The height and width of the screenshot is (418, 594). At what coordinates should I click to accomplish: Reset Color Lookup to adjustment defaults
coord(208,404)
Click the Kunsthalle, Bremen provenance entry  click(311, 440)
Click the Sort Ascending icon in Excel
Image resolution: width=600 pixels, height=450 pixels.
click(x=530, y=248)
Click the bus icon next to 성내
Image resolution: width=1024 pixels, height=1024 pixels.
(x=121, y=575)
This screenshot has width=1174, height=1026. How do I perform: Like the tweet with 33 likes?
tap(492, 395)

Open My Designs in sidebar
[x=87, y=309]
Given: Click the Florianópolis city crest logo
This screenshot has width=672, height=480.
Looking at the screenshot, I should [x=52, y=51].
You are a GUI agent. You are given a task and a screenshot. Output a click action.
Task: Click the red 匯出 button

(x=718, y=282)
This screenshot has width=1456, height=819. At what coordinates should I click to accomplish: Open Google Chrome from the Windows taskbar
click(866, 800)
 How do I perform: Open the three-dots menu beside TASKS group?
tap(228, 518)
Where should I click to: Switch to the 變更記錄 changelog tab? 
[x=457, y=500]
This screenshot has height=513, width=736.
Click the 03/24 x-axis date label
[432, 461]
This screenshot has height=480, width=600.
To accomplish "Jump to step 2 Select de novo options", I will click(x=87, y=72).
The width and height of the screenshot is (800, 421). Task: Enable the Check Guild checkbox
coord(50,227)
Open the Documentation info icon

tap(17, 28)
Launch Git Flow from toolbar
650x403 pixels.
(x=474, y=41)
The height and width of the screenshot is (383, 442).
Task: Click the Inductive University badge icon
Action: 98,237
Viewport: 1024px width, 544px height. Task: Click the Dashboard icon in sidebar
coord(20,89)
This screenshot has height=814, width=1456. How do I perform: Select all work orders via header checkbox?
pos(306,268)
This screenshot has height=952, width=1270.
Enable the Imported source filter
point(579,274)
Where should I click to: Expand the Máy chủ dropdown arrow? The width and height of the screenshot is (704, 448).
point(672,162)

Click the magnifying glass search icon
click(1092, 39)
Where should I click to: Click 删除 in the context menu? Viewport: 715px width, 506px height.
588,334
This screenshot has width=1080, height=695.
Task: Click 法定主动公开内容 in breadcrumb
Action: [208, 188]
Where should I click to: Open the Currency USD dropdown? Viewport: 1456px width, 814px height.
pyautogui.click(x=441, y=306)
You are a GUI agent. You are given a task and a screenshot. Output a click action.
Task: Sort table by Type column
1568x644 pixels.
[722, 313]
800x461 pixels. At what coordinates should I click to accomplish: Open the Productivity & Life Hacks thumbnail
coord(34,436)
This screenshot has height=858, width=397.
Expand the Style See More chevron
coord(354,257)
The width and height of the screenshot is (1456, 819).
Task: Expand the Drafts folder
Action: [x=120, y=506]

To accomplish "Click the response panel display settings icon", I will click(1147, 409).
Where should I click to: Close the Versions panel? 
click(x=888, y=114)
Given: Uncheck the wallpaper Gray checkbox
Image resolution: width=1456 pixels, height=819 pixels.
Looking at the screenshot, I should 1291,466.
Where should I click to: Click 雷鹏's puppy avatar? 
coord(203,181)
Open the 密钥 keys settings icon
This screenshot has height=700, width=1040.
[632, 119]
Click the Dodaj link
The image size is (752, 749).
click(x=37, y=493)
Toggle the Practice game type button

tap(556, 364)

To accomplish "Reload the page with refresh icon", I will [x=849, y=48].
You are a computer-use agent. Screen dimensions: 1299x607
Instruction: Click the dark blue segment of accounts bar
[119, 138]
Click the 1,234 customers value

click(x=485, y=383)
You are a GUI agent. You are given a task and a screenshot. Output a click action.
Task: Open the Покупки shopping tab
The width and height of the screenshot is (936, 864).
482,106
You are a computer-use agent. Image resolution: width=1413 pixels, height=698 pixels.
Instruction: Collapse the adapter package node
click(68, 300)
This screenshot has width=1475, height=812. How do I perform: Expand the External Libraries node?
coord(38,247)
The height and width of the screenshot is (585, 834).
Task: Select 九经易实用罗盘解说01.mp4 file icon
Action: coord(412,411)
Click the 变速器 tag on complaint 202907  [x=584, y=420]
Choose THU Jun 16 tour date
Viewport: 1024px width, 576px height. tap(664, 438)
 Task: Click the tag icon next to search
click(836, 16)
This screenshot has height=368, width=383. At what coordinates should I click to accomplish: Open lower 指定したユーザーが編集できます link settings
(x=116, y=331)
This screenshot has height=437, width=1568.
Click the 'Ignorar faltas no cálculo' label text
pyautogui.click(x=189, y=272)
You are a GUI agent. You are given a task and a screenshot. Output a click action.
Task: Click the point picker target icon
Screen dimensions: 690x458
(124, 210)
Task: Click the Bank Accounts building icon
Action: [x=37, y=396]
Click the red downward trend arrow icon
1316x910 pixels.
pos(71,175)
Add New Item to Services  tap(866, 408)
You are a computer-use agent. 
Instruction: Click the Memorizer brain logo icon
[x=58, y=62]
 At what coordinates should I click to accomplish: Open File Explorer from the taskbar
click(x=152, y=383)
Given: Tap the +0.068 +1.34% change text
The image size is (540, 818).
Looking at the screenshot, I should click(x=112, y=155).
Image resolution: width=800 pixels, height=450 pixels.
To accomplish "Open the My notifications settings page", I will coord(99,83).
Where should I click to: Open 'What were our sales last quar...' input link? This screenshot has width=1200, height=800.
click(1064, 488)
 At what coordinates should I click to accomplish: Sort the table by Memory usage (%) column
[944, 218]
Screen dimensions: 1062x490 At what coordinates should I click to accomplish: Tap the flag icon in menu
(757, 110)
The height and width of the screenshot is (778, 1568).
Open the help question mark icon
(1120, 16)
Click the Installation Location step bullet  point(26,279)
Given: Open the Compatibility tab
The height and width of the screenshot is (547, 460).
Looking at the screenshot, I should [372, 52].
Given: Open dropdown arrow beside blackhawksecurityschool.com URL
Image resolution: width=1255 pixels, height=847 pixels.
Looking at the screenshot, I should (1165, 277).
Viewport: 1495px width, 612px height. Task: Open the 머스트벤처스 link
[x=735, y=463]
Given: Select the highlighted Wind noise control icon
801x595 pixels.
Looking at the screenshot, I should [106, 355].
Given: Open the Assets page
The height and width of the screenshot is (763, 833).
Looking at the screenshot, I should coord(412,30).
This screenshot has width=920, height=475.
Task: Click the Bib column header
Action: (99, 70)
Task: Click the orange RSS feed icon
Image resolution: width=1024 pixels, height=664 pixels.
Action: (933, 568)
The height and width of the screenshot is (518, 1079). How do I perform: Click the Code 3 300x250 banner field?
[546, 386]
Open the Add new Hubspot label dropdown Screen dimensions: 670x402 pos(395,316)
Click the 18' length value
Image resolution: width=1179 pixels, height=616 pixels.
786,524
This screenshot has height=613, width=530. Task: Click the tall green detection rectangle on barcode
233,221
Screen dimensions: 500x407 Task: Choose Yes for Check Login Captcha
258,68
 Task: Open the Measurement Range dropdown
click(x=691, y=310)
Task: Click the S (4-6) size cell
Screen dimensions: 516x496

+++

| What to do |
Extract the rows above, starting at the line that contains "This screenshot has width=1456, height=819." and ending at the line that contains "[x=457, y=500]", and reproduce them word for word. Include both of those lines and nothing else.

| Solution for this problem |
This screenshot has width=1456, height=819. At what coordinates should I click to accomplish: Open Google Chrome from the Windows taskbar
click(866, 800)
 How do I perform: Open the three-dots menu beside TASKS group?
tap(228, 518)
Where should I click to: Switch to the 變更記錄 changelog tab? 
[x=457, y=500]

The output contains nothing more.